Centri commerciali e ipermercati: raccontiamoci una storia…

Tanto e tanto tempo fa, precisamente il 7 dicembre 2012, si incontrarono un’associazione datoriale, tale Anasfim (allora si chiamavano ‘padroni’, ora non so) e due organizzazioni sindacali (nello specifico Fisascat-CISL e Uiltucs-UIL, a cui il senatore a vita Monti non riteneva opportuno mettere il silenziatore) e insieme decisero di sottoscrivere un accordo per migliorare le condizioni di vita di un particolare gruppo di lavoratori: le donne e gli uomini che tutti i giorni nei supermercati, centri commerciali ed ipermercati, fanno le dimostrazioni di un determinato prodotto (o ne curano l’esposizione e la vendita) senza essere dipendenti dell’esercizio commerciale in cui svolgono l’attività.
Questa associazione datoriale prima era stata ‘fidanzata’ con un altro sindacato, che si chiamava Confsal, che però aveva lasciato il 31 dicembre 2012 in quanto non attento alle di lei esigenze… Con Fisascat-CISL e Uiltucs-UIL fu subito amore e decisero insieme che il loro accordo sarebbe durato fino al 2018: chissà come ci sarebbe rimasta male la Filcams-CGIL con la quale avevano litigato a lungo per la durata degli accordi e a cui avevano detto nel tempi passati che “bisognava modernizzarsi”, che non si poteva stare legati a lungo e che tre anni (3) sarebbero stati un tempo giusto per stare assieme…

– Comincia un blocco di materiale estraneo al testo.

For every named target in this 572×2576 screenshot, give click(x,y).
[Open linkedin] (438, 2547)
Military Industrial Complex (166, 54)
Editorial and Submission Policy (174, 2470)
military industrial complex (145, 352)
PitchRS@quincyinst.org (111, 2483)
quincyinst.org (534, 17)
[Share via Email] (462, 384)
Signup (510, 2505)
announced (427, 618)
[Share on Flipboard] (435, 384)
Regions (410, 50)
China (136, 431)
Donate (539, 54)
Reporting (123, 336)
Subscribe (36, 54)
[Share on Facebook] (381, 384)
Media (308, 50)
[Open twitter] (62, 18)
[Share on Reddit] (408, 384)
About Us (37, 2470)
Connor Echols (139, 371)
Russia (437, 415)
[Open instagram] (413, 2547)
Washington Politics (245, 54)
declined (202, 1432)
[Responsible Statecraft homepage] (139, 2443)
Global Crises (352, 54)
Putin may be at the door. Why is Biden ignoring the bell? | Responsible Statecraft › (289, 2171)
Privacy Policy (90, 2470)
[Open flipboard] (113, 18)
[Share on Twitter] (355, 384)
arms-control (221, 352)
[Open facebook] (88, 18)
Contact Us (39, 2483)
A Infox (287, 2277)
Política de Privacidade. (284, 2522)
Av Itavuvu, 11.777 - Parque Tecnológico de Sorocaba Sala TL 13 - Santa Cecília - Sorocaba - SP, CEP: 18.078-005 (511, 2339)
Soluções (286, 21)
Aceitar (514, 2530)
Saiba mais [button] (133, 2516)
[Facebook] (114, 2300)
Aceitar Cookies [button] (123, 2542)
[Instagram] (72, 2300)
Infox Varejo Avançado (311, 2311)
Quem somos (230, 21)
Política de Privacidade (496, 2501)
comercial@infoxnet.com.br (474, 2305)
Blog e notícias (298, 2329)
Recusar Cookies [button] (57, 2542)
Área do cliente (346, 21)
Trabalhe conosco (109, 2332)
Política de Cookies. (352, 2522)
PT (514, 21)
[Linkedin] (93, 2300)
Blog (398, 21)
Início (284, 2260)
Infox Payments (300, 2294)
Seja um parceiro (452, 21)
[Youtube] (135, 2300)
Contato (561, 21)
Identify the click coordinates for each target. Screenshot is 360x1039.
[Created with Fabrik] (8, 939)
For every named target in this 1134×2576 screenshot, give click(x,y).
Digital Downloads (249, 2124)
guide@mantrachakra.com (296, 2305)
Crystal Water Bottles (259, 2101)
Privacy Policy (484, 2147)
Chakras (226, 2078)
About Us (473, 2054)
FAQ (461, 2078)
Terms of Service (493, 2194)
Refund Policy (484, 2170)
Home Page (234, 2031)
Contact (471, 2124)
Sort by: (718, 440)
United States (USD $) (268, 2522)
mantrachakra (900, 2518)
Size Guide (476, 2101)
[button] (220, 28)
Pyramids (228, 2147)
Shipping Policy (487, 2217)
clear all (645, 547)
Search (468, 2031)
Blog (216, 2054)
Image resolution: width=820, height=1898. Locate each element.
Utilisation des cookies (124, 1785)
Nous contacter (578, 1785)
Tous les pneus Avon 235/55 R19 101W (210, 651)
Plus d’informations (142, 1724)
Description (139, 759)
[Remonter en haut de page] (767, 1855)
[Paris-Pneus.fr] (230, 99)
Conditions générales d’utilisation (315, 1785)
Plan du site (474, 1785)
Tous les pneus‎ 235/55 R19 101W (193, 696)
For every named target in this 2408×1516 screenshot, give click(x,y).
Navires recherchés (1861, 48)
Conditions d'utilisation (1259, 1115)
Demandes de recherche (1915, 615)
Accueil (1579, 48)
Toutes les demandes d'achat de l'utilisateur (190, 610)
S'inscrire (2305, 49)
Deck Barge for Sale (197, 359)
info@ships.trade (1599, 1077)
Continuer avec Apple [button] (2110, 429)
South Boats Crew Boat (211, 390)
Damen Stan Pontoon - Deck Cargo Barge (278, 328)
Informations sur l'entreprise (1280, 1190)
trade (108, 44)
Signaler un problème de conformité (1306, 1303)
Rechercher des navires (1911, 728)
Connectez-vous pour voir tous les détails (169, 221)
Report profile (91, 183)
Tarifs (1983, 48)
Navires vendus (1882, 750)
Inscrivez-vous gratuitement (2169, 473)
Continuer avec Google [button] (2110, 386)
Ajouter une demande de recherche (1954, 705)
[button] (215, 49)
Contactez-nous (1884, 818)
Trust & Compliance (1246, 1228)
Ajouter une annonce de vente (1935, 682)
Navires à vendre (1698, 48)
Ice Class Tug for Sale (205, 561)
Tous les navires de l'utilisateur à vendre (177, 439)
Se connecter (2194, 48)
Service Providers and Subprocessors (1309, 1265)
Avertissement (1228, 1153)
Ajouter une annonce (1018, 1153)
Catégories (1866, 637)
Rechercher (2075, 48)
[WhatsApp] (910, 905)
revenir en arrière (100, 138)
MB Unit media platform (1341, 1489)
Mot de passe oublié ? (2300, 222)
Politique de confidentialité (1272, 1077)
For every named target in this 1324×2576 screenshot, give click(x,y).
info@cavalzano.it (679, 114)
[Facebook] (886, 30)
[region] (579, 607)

Fu un giorno di letizia e tripudio per tutti, meno che per la Filcams-CGIL, che non era stata invitata ed era considerata la “principessa sul pisello” dato che  in molti accordi si era accorta subito di qualcosa di sbagliato sotto la superficie. In questo caso però non si trattava di piselli ma di grossi macigni. La Filcams-CGIL provò a capire quale fosse l’incantesimo usato per convincere i lavoratori che quello era il loro bene ma non ne venne a capo…
In modo particolare non si dava pace sul fatto che per “stabilizzare” questi lavoratori li si inquadrasse al 7° livello del commercio con una prestazione minima di 12 ore settimanali con le clausole elastiche e flessibili obbligatorie. E che sarebbe stato necessario aspettare il 2015 per discutere di eventuali passaggi di qualifica e che,  sempre dal 2015, si sarebbero potute prevedere eventuali adeguamenti retributivi… però, intendiamoci, non quelli da contratto nazionale ma una piccola percentuale degli stessi…
Che dire, inoltre, della 14° mensilità maturata a partire dal 2015 (che sia un numero magico?) ma solo il 25% (un quarto della quota intera): eh sì, perché tanti soldi possono dare alla testa… quindi per far mantenere a questi lavoratori uno stile di vita sobrio e austero ogni tre anni maturerà un altro 25%. Insomma,  se tutto andrà bene, questo bel settore di lavoratrici e lavoratori avrà la possibilità di maturare tutta la quattordicesima mensilità entro l’anno 2024… nel frattempo potranno esercitarsi a fare i poveri con il reddito al di sotto dell’assegno sociale…
Un’altra cosa bellissima era la possibilità di licenziare le persone dimezzando i tempi della procedura ‘223’; l’unico criterio per l’applicazione della legge sarebbe stato quello dell’esigenza tecnico-organizzativa aziendale (ad esempio: io faccio la ‘promoter’ per l’azienda YY che non rinnova il contratto a fine anno; anziché essere impiegata su altre aziende con i contratti commerciali attivi posso essere licenziata).
Se la storia fosse a lieto fine arriverebbe un principe azzurro, una fata o una strega buona a sciogliere l’incantesimo, tutti si risveglierebbero con la sensazione di aver dormito male e di aver fatto un brutto sogno. Invece è tutto vero: un accordo del genere è stato sottoscritto e i suoi punti qualificanti sono le deroghe a: minimi retributivi; mansioni e gli inquadramenti; orari; flessibilità del lavoro; gli art. 4 e 24 della legge 223/91 (licenziamenti collettivi).
Viviamo in tempi e  luoghi in cui la realtà supera abbondantemente la fantasia, e noi che siamo inguaribili sognatori esistiamo da molti anni spinti dalla voglia di  cambiare la realtà… quindi buon anno a tutti noi, ne abbiamo davvero bisogno…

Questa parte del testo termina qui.